TASK REQUIREMENTS ->
1. By some estimates in the mediation overview, what share of civil case filings actually go to trial?
2. Resume the mediation overview after its last listed question, "Is mediation similar to arbitration?"

PASSAGE PROVIDED ->
Mediation: How And Why

 

 

Introduction

You probably already know that very few cases filed in civil court ever travel as far as the courthouse steps. By some estimates, less than 5% of all civil case filed actually go to trial. Rather, as you probably also know, most cases "settle" after a long, drawn out process of negotiation, give and take, posturing, saber rattling, cranky letters and depositions. All of this has significant costs: time, money, emotional distress and a sense that someone must win or lose -- no middle ground here!

Getting what you need sounds simple but people in conflict are often focused on what they want but rarely on what they need. Our system of litigation and the inevitable "settlement" (fewer than 5% of cases ever get to the courthouse) reduces all conflict to a win-lose, confrontational mode of operation -- total war. Sometimes this is absolutely necessary, other times not. That is where an alternative like mediation can be very useful.

Mediation is occasionally referred to as "an extension of negotiations." In some cases, that may be true. However, the distinguishing feature of a mediation, the presence of a third party, is highly significant. Parties who cannot arrive at a resolution on their own will enlist the services of a mediator who is able to provide a private, structured but informal process whereby each participant's side of the story will be heard. Moreover, the parties can expect the mediator to help them adjust their perspective, shifting it from a purely right or wrong attitude to one that embraces a broader framework, perhaps unveiling hidden agendas and issues that go far beyond the obvious. Mediation enables people to identify their true interests and communicate effectively in a collaborative manner.

The following pages discuss some common questions about mediation and its appropriate use.

  • Is it just a "new age" idea?

  • Sounds like "splitting the difference” -- a compromise

  • Can anything I say during the mediation be later used against me?

  • What if I lose in mediation?

  • Won’t it be taken as a sign of weakness by the other side if I suggest mediation?

  • Is mediation similar to arbitration?

SUPPLIED ENTRIES ->

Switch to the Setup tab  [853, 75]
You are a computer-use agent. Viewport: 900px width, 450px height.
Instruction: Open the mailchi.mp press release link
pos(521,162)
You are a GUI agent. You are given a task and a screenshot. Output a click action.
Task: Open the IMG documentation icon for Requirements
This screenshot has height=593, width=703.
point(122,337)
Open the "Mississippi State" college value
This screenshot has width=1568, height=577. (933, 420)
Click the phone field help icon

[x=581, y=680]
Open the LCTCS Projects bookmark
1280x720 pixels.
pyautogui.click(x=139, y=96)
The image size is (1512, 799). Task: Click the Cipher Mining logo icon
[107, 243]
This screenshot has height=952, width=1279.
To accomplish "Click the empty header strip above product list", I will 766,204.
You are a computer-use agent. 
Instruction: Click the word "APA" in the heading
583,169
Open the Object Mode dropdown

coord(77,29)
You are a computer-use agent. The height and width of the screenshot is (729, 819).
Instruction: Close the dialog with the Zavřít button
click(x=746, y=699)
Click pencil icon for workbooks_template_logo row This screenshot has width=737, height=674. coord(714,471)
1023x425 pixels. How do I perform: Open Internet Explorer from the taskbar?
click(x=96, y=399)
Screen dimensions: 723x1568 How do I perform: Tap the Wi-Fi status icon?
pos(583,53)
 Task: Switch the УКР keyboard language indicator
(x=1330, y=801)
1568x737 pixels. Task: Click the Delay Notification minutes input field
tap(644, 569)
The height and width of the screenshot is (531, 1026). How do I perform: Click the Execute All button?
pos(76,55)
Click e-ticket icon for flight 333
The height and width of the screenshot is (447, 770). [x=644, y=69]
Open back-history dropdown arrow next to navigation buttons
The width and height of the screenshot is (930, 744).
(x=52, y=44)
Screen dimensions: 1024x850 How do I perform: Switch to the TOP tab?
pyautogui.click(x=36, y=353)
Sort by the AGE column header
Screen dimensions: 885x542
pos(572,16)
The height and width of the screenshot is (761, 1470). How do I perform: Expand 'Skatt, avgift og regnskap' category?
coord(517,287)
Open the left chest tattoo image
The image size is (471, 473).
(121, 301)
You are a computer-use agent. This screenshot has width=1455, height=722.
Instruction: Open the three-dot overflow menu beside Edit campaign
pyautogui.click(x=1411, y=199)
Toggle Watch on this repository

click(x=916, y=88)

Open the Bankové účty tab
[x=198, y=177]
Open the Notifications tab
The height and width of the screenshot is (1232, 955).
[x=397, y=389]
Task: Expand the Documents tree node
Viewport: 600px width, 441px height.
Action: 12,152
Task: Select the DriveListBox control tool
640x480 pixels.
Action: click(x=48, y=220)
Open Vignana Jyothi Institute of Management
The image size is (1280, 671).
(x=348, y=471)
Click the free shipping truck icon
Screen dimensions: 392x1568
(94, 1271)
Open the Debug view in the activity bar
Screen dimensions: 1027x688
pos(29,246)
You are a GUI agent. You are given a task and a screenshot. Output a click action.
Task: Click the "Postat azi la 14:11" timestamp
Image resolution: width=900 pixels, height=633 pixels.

PER-TASK OUTPUTS ->
1. Less than 5%.

2.
  • Differences between mediation and arbitration

  • What’s involved in the mediation process?

Is it just a "new age" idea?

Mediation is certainly not a recent development, a "new age" system or a therapy session. The use of mediation has been part of the culture in the United States since the first Europeans arrived; Native Americans used a sophisticated system of conflict resolution referred to as “conflict transformation” and is often used today in various circumstances. Immigrant communities regularly used mediation in lieu of the court system on account of the language barrier and fear of a foreign legal system.

In more recent times, organized labor has used mediation since the late 19th century,and the process was codified in the Taft-Hartley Act (1947) and other legislation. In industries where disputes would mean disaster to labor and management alike, Dispute Resolution Boards (DRBs) and mandatory mediation or arbitration clauses are common.

Since the early 1970s, local court jurisdictions and the federal courts have mandated the use of mediation as part of the process of pursuing a lawsuit. This is probably the least desirable manner of using mediation since its success is correlated with parties voluntarily deciding to pursue mediation.

Beginning in the late 20th century, the popularity of doing business on the internet and confusion over what national or international law governs a particular transaction encouraged businesses and individuals to use mediation and other forms of privatized dispute resolution. Since that time businesses have found it to be a very efficient and equitable means of settling disputes, and today online dispute management is the fastest growing type of dispute resolution today.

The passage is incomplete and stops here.